### Instruction A
In the passage on solid rocket motors, which company made the FW4?
### Instruction B
Reproduce the solid rocket motor passage starting at "Altair was so" and ending at "as Altair III.", swapping "reference books" for "handbooks".

### Document passage
__________________________________________________
The NOTS team were also involved in the Air Force's Pioneer lunar probe, which had a similar design to their own satellite and included a Thiokol lunar orbit insertion motor in place of the NOTS kick motor. In that same hectic summer of 1958 this first American moon probe attempt met a fiery end over Cape Canaveral. Its Thor Able launch vehicle carried the the first Allegany Ballistics Lab (ABL) X-248 fiberglass-cased solid motor, soon known as Altair. Altair was the first of several solid motors to be used as `universal' final stages serving a variety of launch vehicles. A prototype version of Altair, the X-241, was also used as the third stage of the NOTS vehicle. In 1959 the X-248 was used on Atlas Able and on the final Vanguard launch, while in 1960 it became the final stage for both the new Thor Delta and the all-solid-propellant Scout. Altair was also used as a final stage for the suborbital Javelin and for the Sergeant-based Journeyman and Shotput sounding rockets, and the Martin Bold Orion antisatellite weapon. A scaled up Altair, called Antares, provided another Scout stage. An improved Altair 2 version was introduced in 1963. Altair 2 was used on Scout and Delta, as well as on the unusual OV1 vehicle. Multiple OV1s were strapped to Atlas rockets and fired separately into orbit carrying their payloads.
Altair was so successful that clones of it appeared. First on the scene was Grand Central Rocket, which had now become Lockheed Propulsion Co. Its high mass ratio MG-18 stage was used instead of the X-248 on six Scout and Thor launches used to orbit classified weather satellites.
In 1965 Altair began to be phased out by another clone called the FW4, made by UTC of San Jose. The fiberglass cased FW4 was externally a slot-in replacement for ABL's Altair, and a lot of reference books fail to make the distinction between them. However, FW4 was more powerful and had the highest mass fraction of any contemporary stage. FW4 became the standard Scout and Delta third stage and was also used on the later OV1 and Burner 1 missions. It last flew on a 1983 Scout mission, being phased out in its turn by Thiokol's Star 20, also known as Altair III.
Another widely used motor is Thiokol's Star 37, which well illustrates the diverse uses that a single motor design may be put to. The first Star 37 was developed as the soft-landing retromotor for the Surveyor lunar probes in the 1960s. Shortly afterwards, it was drafted for use as the upper stage on the Thor Burner 2 rocket used to launch military weather satellites, before reaching its most well known role as the Delta rocket's final stage for most of the 1970s, replacing the Altair series in that role. The Star 37 was also used as a kick stage to boost the Pioneer and Voyager probes on their way to the outer planets, and the Helios probes down toward the Sun, the only times the Atlas Centaur and Titan Centaur probes have used an extra stage beyond the Centaur. Star 37 was also used as a payload orbit insertion motor with Atlas and Thor: the launch vehicle inserted the payload on a suborbital trajectory, and the Star 37, which is counted as part of the payload, fires at apogee to place Tiros-N class weather satellites or other payloads in their final orbits. Most recently, as launch vehicle power has increased, the Star 37 has been used as an apogee motor for the GPS navigation satellites, continuing 30 years of growth for the same basic design.
__________________________________________________
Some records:
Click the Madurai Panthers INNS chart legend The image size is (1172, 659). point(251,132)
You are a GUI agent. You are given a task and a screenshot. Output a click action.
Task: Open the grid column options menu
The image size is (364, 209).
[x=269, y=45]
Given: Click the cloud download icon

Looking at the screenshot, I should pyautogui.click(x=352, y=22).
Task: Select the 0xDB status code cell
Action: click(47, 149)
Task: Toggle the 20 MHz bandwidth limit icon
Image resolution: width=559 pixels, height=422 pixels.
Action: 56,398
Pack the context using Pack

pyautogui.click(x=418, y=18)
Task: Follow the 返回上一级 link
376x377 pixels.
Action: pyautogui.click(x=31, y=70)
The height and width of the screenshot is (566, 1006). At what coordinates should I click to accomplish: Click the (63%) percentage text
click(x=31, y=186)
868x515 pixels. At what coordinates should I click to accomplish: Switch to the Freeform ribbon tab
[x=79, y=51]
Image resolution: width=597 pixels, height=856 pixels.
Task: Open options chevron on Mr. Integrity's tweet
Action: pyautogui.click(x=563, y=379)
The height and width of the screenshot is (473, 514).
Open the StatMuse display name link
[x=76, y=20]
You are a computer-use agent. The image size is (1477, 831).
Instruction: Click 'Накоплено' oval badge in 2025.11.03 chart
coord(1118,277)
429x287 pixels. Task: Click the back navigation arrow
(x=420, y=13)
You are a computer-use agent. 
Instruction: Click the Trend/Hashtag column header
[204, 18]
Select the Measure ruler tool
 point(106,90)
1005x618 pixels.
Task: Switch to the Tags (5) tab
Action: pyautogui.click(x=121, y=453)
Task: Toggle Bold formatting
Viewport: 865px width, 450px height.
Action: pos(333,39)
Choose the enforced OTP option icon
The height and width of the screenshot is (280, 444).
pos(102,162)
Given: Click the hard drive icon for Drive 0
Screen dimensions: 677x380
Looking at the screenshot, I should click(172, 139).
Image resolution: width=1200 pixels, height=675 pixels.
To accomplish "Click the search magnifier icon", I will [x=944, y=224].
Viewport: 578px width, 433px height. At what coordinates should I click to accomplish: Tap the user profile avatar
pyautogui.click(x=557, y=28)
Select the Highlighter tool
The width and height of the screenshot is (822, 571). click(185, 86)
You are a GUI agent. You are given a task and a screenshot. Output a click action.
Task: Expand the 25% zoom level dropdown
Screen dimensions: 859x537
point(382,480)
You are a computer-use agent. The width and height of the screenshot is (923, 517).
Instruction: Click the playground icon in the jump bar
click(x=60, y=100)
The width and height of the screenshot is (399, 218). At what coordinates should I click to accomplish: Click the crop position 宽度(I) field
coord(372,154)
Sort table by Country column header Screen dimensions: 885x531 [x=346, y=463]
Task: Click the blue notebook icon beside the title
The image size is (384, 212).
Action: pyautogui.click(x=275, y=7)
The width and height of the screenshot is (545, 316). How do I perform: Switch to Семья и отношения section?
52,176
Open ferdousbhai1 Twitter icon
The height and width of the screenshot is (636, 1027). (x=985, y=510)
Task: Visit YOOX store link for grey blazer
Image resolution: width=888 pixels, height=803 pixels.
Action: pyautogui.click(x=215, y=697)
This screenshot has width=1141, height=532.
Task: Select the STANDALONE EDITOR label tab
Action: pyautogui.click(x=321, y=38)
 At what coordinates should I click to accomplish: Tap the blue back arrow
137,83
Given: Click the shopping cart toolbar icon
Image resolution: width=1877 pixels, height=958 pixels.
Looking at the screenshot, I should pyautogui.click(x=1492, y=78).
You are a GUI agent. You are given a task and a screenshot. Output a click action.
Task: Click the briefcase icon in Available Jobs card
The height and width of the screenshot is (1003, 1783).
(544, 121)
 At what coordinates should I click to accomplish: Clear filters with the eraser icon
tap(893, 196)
__________________________________________________
### Correct result A
UTC of San Jose made the FW4.

### Correct result B
Altair was so successful that clones of it appeared. First on the scene was Grand Central Rocket, which had now become Lockheed Propulsion Co. Its high mass ratio MG-18 stage was used instead of the X-248 on six Scout and Thor launches used to orbit classified weather satellites.
In 1965 Altair began to be phased out by another clone called the FW4, made by UTC of San Jose. The fiberglass cased FW4 was externally a slot-in replacement for ABL's Altair, and a lot of handbooks fail to make the distinction between them. However, FW4 was more powerful and had the highest mass fraction of any contemporary stage. FW4 became the standard Scout and Delta third stage and was also used on the later OV1 and Burner 1 missions. It last flew on a 1983 Scout mission, being phased out in its turn by Thiokol's Star 20, also known as Altair III.